Job
Return everything in the material from the line containing "Task: Click the Campingplatz column header" down to the line containing "Action: click(x=6, y=260)", with both of those lines included and every line copied verbatim.

Data extract
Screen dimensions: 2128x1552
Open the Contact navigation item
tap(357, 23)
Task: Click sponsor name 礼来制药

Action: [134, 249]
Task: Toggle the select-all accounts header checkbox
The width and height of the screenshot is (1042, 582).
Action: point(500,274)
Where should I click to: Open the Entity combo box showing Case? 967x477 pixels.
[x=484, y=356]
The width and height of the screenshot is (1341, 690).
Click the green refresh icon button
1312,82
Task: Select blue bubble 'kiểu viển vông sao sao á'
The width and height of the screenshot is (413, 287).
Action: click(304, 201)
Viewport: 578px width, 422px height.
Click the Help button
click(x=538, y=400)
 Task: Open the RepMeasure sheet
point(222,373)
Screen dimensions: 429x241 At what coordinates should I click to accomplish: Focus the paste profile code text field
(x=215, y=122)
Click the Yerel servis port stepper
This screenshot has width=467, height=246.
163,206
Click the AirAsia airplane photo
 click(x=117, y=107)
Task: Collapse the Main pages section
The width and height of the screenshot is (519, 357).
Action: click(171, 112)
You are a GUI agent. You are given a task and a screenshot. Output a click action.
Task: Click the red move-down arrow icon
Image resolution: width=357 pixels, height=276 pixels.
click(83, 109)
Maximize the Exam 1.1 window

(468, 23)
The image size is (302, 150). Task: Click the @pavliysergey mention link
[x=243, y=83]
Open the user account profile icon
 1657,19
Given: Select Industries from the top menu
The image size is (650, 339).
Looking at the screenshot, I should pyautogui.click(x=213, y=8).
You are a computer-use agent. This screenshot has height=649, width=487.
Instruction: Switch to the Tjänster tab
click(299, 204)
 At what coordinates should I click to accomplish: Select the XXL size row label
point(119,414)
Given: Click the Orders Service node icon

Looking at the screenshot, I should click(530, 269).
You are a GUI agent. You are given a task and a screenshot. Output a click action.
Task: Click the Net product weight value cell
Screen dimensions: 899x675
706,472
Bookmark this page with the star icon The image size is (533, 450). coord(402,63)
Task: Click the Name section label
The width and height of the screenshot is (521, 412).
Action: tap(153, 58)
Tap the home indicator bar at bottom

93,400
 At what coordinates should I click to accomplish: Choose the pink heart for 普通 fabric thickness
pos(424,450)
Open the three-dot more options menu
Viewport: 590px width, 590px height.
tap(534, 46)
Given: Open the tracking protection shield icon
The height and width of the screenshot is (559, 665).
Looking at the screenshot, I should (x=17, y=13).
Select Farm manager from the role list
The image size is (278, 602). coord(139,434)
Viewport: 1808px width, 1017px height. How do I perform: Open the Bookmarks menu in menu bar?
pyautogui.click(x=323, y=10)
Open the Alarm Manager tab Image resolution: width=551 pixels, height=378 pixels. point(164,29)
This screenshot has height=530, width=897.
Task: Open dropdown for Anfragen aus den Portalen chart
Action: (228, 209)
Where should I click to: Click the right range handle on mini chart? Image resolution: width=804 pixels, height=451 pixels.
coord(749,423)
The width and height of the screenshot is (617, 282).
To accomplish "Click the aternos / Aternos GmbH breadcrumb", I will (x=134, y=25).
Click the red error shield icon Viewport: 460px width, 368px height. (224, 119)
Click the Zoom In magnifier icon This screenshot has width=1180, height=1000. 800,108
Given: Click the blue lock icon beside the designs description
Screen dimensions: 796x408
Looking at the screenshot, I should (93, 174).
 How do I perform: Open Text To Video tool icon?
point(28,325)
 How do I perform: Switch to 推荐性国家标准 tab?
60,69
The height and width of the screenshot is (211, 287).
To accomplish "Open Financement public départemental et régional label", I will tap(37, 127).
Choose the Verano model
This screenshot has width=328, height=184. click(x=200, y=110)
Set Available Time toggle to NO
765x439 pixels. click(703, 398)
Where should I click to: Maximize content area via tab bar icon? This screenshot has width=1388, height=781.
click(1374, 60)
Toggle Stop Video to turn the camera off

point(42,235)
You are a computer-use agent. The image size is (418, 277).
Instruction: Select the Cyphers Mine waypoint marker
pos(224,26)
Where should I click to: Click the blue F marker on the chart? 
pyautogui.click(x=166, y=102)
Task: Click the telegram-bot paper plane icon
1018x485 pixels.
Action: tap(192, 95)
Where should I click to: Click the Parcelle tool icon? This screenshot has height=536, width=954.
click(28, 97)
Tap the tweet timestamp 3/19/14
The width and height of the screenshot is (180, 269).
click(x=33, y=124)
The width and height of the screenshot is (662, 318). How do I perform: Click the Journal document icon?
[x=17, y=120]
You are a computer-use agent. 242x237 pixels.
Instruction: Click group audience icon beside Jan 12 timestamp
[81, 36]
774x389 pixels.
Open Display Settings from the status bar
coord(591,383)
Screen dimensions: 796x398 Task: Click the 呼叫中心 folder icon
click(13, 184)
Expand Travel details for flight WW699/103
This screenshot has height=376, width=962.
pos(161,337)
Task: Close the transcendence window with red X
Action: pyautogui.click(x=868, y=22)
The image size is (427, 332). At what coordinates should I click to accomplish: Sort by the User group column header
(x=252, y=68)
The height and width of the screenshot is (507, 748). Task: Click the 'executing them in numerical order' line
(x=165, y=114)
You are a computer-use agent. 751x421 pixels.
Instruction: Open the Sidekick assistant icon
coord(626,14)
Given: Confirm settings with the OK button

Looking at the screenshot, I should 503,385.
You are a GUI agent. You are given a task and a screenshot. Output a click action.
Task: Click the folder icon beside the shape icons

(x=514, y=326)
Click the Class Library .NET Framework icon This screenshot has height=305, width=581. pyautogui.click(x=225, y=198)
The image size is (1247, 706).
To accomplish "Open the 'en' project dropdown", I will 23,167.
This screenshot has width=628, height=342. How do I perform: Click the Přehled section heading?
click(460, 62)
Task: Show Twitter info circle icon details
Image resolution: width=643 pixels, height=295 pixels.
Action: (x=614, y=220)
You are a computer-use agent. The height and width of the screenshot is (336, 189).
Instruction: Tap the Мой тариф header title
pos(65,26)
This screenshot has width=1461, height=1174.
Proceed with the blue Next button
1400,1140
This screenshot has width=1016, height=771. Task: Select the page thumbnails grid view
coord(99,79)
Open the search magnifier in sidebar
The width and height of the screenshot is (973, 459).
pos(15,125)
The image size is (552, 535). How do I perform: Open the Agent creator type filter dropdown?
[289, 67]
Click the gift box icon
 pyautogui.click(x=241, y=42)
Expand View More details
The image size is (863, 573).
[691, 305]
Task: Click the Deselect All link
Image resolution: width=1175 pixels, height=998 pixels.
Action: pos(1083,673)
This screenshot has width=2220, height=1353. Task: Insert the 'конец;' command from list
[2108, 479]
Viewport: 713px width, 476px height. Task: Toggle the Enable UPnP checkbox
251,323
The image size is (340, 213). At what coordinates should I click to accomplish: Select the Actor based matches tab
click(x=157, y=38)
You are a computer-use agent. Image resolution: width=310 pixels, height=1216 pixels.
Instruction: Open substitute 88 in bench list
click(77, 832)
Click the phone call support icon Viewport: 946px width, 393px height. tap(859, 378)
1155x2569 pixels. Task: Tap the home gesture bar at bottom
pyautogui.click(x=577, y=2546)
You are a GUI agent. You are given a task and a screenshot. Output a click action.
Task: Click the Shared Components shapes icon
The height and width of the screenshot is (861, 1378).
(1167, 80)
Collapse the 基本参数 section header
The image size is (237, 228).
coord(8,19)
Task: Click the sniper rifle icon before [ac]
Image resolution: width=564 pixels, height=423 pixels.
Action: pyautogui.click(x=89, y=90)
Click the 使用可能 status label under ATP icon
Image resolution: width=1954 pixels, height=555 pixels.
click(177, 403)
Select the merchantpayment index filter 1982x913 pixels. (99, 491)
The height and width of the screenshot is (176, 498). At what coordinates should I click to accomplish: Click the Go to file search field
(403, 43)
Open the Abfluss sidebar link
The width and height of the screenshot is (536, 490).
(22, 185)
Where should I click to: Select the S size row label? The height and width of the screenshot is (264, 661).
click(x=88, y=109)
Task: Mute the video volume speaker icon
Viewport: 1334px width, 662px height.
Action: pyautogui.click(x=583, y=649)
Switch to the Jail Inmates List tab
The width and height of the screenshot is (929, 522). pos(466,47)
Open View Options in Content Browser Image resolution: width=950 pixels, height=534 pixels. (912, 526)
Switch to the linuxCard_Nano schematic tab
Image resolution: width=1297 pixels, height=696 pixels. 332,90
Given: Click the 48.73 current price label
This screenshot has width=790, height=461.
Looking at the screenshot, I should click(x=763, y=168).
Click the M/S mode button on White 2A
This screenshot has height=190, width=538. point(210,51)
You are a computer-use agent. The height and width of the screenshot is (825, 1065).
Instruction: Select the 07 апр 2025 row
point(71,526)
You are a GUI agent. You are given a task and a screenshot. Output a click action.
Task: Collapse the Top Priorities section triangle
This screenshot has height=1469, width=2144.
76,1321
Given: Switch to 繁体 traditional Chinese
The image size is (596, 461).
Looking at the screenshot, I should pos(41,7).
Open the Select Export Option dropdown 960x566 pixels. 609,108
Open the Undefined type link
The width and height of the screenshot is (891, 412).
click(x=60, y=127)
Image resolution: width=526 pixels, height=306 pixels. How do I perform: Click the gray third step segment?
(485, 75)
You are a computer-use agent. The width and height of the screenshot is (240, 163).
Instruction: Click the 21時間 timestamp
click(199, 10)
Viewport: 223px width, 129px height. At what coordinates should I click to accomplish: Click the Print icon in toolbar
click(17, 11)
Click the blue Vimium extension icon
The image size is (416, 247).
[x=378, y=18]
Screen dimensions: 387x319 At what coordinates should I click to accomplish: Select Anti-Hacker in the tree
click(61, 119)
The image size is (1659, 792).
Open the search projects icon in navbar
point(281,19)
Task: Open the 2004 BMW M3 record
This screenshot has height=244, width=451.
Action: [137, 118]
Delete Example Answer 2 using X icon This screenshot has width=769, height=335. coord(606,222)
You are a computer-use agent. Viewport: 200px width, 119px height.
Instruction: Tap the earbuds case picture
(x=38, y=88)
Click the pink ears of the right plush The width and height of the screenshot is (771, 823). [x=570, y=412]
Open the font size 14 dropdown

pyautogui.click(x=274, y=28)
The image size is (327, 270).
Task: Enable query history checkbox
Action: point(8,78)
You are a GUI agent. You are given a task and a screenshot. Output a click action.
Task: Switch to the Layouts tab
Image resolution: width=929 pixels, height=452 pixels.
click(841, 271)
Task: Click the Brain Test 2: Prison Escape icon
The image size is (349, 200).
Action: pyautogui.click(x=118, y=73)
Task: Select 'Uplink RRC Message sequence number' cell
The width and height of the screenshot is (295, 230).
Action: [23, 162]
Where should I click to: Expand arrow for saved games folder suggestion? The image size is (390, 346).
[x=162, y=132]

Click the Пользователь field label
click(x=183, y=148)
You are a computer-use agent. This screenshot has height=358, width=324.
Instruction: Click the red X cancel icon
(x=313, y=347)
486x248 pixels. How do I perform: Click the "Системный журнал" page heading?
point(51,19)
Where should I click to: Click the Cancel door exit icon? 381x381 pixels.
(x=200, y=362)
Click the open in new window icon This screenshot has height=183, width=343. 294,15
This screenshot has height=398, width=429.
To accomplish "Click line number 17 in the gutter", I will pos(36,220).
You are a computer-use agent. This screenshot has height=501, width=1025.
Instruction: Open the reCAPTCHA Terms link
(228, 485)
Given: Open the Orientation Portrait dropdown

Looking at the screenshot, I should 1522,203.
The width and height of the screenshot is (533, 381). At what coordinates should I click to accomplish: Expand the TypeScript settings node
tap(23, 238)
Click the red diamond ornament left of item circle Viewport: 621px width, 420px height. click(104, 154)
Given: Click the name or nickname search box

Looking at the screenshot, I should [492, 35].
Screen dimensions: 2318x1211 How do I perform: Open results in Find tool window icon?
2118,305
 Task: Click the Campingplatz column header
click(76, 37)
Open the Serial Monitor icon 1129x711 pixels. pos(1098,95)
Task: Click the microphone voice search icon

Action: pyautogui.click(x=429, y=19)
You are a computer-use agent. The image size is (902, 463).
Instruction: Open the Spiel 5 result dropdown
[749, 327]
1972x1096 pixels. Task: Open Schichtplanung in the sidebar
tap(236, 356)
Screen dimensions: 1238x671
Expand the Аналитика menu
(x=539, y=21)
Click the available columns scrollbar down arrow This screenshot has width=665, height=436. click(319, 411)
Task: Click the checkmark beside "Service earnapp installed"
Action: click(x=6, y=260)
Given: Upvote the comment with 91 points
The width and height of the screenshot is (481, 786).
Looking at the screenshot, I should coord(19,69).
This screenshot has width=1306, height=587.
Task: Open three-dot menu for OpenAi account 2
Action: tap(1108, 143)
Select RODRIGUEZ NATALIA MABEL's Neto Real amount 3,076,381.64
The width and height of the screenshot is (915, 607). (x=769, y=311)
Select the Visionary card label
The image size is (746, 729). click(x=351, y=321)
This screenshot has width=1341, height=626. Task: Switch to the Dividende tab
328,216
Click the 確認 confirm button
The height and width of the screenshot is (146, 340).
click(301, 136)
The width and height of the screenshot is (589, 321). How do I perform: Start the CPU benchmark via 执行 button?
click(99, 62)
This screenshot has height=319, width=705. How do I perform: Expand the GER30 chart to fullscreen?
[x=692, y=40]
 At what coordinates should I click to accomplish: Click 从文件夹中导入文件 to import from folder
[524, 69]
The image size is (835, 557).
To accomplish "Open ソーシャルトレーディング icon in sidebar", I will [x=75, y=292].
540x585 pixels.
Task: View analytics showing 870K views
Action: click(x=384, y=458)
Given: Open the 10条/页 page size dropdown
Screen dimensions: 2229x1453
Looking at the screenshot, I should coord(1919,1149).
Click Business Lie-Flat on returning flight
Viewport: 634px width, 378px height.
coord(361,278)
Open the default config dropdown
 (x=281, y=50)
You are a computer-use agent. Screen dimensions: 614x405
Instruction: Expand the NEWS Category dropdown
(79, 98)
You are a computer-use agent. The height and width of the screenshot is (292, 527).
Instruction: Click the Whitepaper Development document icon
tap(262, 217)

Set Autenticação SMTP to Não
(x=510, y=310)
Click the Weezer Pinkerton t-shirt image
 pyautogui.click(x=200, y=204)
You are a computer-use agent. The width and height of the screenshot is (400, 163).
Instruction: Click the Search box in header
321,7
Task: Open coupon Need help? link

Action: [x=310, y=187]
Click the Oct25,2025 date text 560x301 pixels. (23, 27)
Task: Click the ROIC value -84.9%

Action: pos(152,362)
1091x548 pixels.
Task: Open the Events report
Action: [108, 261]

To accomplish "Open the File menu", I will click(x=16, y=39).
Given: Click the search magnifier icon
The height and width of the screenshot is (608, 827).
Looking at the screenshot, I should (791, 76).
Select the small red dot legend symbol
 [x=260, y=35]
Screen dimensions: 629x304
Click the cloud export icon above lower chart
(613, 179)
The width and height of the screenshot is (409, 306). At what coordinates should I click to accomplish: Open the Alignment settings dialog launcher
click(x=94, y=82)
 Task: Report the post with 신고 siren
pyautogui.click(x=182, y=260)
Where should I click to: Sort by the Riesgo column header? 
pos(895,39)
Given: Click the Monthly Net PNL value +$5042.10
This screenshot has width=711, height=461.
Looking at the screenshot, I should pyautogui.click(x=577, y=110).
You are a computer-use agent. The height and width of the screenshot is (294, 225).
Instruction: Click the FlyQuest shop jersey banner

Reply to the task
 Task: Click the Campingplatz column header
click(76, 37)
Open the Serial Monitor icon 1129x711 pixels. pos(1098,95)
Task: Click the microphone voice search icon

Action: pyautogui.click(x=429, y=19)
You are a computer-use agent. The image size is (902, 463).
Instruction: Open the Spiel 5 result dropdown
[749, 327]
1972x1096 pixels. Task: Open Schichtplanung in the sidebar
tap(236, 356)
Screen dimensions: 1238x671
Expand the Аналитика menu
(x=539, y=21)
Click the available columns scrollbar down arrow This screenshot has width=665, height=436. click(319, 411)
Task: Click the checkmark beside "Service earnapp installed"
Action: click(x=6, y=260)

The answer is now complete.